**本文抜粋:**
====

写真出展:Mark ThomasによるPixabayからの画像https://pixabay.com/ja/users/markthomas-3675305/?utm_source=link-attribution&utm_medium=referral&utm_campaign=image&utm_content=2225765

 2022年1月10日にヘリテージ財団は、現在最高裁にて審議中の2件のワクチン義務化差し止め訴訟に関する記事を発表した。内容は、口頭弁論が実施されたことに伴い、最高裁判事の質疑や今後の展開を提示するものである。日本ではかろうじて義務化は免れているが、ワクチン義務化が法令等になされた場合における展開が良く分かる内容になっている。今回の記事はそのような状況下においてどのような考えを持つべきかを提示する参考になると考えられることから、その概要を紹介させていただく。

====

**データ:**
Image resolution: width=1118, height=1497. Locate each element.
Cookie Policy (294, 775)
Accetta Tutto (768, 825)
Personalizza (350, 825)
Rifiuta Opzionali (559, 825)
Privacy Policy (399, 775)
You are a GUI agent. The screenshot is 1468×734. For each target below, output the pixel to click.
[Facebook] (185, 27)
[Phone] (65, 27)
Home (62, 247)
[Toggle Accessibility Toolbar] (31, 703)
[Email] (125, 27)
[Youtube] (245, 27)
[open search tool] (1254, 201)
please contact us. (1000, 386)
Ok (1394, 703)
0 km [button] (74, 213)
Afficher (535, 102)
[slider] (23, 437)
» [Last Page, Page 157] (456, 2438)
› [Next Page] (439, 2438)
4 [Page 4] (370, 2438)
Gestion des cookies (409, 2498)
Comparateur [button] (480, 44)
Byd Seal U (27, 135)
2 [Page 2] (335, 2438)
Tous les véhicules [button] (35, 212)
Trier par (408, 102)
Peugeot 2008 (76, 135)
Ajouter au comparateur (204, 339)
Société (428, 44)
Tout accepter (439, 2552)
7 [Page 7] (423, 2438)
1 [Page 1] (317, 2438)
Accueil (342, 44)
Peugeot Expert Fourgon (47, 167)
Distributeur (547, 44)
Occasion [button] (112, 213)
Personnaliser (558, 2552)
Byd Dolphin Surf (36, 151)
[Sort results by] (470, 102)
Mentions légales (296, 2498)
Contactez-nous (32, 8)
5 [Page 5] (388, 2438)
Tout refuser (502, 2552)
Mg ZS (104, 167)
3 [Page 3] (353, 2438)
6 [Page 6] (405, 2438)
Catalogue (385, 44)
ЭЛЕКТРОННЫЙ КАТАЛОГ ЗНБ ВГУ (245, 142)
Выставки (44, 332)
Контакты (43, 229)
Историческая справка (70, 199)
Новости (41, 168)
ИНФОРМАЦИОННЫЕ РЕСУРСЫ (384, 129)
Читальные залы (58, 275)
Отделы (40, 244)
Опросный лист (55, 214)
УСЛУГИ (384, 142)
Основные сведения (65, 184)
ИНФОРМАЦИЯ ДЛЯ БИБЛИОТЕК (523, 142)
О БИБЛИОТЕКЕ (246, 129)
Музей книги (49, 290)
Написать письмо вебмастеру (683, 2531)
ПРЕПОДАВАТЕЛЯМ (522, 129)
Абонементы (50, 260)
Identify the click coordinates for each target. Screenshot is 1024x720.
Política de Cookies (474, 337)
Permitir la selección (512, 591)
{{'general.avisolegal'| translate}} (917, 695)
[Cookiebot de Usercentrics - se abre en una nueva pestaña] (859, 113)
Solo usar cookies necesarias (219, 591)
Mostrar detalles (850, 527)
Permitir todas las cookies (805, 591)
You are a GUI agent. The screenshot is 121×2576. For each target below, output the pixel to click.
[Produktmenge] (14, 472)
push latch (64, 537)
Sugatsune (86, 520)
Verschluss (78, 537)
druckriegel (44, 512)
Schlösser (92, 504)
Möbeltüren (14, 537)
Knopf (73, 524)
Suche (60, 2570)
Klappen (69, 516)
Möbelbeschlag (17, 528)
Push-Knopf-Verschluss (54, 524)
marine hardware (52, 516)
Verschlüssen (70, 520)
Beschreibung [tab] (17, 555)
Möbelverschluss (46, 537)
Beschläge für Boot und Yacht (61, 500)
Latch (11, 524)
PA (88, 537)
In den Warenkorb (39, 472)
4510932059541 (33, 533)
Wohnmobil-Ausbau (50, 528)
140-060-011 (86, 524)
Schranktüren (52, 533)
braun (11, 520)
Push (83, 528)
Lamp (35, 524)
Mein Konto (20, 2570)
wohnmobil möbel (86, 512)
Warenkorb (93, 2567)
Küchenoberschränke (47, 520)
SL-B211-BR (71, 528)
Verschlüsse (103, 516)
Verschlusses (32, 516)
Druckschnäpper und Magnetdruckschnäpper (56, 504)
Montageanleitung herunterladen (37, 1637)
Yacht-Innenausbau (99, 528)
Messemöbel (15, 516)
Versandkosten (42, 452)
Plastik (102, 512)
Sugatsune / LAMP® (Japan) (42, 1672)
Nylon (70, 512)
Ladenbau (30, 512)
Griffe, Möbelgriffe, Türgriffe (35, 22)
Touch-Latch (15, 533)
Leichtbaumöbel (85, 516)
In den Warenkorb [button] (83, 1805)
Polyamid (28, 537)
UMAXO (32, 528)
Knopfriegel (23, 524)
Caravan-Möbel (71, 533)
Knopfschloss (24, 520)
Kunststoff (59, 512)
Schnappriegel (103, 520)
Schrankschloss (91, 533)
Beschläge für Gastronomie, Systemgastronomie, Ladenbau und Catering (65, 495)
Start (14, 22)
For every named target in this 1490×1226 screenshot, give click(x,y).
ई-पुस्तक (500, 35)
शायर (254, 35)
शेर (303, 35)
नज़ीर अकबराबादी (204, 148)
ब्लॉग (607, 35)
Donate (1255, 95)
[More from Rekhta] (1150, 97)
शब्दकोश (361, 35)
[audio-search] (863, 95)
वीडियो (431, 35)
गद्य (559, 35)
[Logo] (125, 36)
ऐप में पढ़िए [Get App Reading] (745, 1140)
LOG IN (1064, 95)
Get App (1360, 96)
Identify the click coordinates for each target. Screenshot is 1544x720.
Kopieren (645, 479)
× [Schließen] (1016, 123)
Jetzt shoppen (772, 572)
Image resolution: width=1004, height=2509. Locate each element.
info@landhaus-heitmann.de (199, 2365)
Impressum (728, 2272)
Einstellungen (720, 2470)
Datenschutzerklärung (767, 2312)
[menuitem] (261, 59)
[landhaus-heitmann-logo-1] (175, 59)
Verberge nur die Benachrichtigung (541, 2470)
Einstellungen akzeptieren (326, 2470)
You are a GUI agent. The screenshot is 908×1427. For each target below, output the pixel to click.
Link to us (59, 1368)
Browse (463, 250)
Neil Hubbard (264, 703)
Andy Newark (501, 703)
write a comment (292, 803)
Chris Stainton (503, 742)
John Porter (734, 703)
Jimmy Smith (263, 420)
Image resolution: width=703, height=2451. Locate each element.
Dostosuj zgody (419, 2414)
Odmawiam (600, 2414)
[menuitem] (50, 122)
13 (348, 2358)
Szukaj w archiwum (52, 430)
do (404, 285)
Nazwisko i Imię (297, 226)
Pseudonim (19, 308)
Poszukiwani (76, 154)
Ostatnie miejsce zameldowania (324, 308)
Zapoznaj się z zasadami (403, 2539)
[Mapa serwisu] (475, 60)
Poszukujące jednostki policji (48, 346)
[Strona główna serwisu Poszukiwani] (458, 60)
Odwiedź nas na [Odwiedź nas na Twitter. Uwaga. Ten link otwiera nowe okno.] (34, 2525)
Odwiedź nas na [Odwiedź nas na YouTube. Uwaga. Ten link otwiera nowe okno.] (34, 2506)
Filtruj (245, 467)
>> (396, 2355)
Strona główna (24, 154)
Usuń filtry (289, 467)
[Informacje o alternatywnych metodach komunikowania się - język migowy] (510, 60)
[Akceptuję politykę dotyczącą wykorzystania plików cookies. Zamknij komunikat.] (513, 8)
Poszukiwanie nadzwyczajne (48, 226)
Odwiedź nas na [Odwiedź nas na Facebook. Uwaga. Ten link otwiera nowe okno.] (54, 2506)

====

**作業内容:**
ワクチン義務化差し止め訴訟を扱った本文抜粋を、最後の文の後から書き進める。

**解答:**
↓リンク先(Supreme Court Just Heard Oral Arguments in Vaccine Mandate Cases. Here Are the Takeaways.)
https://www.heritage.org/courts/commentary/supreme-court-just-heard-oral-arguments-vaccine-mandate-cases-here-are-the

1.本記事の内容について
 ・最高裁で2件のワクチン義務化差し止め訴訟の口頭弁論の聴聞が行われた。1件は 全米自営業者連盟(NFIB) 対 米国労働安全衛生局(OSHA)、こちらはヘリテージ財団を含む経営者側が、OSHAがワクチンや検査を義務化する法令上の権限がないことを争点として提起したものである。もう1件はミズーリ州他 対 バイデン大統領であり、これは州政府が、公的保険制度運営センターによる医療扶助事業法に基づく医療従事者へのワクチン義務化を差し止めようとする訴訟である。
 ・NFIB対OSHAの訴訟においては、100名以上の従業員がいる企業等に対するワクチン義務化の緊急命令措置が争点となっている。1970年の労働安全衛生法は、OSHAにワクチン義務化を実施する権限を明確に与えたものではないと主張しており、更にワクチン義務化に関する緊急命令を発出する権限はなく、行政手続法による周知とパブリックコメント手続きを要するとしている。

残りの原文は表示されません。